Quando l’articolazione non è più in grado di funzionare correttamente il paziente accusa dolore con correlata limitazione funzionale, fattori che possono incidere significativamente sulla qualità della vita. Una volta eseguita una visita specialistica e definita la diagnosi, anche con il supporto di esami strumentali, l’ortopedico può decidere di perseguire la via chirurgica per restituire funzionalità all’anca. Insieme al Dott. Fabrizio Grilli chirurgo ortopedico specializzato nel trattamento di anca e ginocchio, parliamo della varietà di accessi chirurgici previsti dall’intervento.
In cosa consiste l’intervento di sostituzione protesica dell’anca?
«L’intervento prevede la sostituzione delle componenti usurate, cioè testa del femore e acetabolo, tramite l’utilizzo di protesi in titanio. In questo modo si dà vita ad una nuova articolazione meccanica stabile e con basso attrito in grado di garantire il recupero della funzionalità articolare».
Parliamo dei diversi accessi chirurgici possibili
«Per giungere all’articolazione è possibile ricorrere ad accessi diversi: posteriore, laterale o anteriore. I primi due accessi – posteriore e laterale – comportano un sacrificio dei muscoli tendinei perché per raggiungere l’articolazione è necessario che il chirurgo sezioni dei muscoli. Diversamente, nel caso di accesso anteriore è possibile passare ‘attraverso’ i muscoli, senza quindi creare un danno muscolare. A differenza dei due accessi precedentemente nominati, l’accesso anteriore comporta nell’immediato un minore dolore per il paziente e, dal punto di vista meccanico, una ripresa più rapida».
Anteriore, posteriore o laterale: da cosa dipende la scelta?
«Innanzitutto va sottolineato che tutti gli accessi sono validi. La scelta del tipo di approccio chirurgico dipende sempre dall’indicazione del chirurgo che valuta in particolar modo fattori come la forma fisica del paziente e il tipo e il grado di artrosi che interessa l’anca. Ad esempio, per pazienti obesi o molto muscolosi l’accesso anteriore è sconsigliato. Questo tipo di accesso risulta più difficoltoso anche di fronte a forme di artrosi con anca incarcerata con presenza di tanti osteofiti (escrescenze ossee, prima causa di rigidità dell’anca artrosica) e potrebbe comportare maggiori rischi rispetto ad un accesso posteriore o laterale. Tuttavia il buon esito dell’intervento non dipende dalla scelta del tipo di accesso, ma dal gesto chirurgico, che si traduce nel rispetto dei tessuti e delle strutture muscolo tendinee».
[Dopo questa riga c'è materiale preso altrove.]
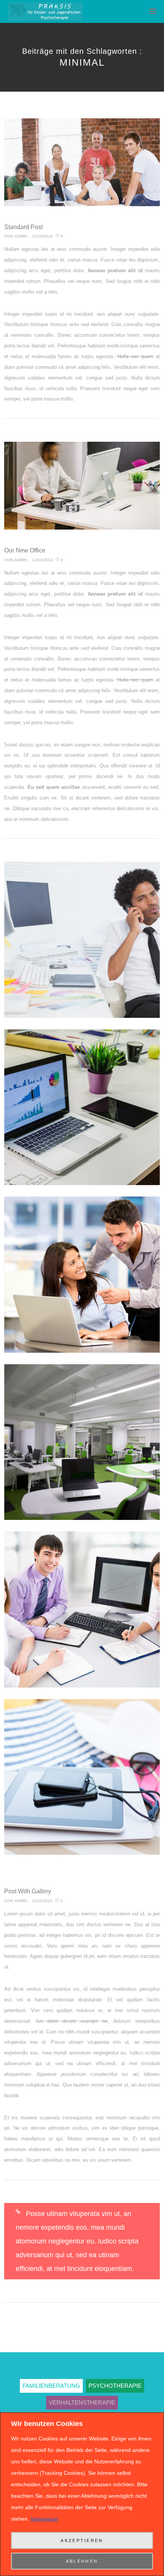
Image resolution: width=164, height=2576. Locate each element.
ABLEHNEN (82, 2561)
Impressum (44, 2519)
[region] (82, 2494)
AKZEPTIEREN (82, 2540)
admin (20, 236)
Il post intervento cambia?
«Il risultato finale non cambia, indipendentemente dal tipo di accesso chirurgico preferito. Nell’immediato post operatorio il paziente viene messo in piedi e inizia a deambulare sin da subito. Generalmente è dimesso dall’ospedale entro 4 o 5 giorni. Per la buona ripresa della funzionalità è fondamentale seguire un percorso riabilitativo personalizzato della durata di 10-15 giorni, che può essere domiciliare o in ricovero presso una struttura riabilitativa».
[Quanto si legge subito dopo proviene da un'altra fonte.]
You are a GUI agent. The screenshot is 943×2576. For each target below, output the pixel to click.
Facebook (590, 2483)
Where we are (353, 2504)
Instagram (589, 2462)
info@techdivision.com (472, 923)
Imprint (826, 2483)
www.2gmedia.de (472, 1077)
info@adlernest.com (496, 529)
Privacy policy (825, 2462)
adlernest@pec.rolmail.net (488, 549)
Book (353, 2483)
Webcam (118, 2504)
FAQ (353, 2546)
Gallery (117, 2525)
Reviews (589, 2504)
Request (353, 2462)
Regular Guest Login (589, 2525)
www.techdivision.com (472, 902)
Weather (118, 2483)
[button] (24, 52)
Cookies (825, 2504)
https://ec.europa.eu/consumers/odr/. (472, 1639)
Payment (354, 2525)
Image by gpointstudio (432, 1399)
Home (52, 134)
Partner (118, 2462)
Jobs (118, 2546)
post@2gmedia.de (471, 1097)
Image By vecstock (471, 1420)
Quando si torna a condurre una vita normale e ad allenarsi?
«La ripresa delle attività comuni dipende anche dalla motivazione del paziente, nonché dall’età e da altri fattori. In generale si può dire che nel giro di 3 o 4 giorni si riesce a tornare ad una vita pressoché normale. Per riprendere l’attività sportiva è necessario rispettare i tempi di integrazione della protesi, dunque dovrebbero trascorrere almeno tre mesi dall’intervento prima di tornare a svolgere sport di impatto. Le tempistiche vanno valutate sempre con lo specialista».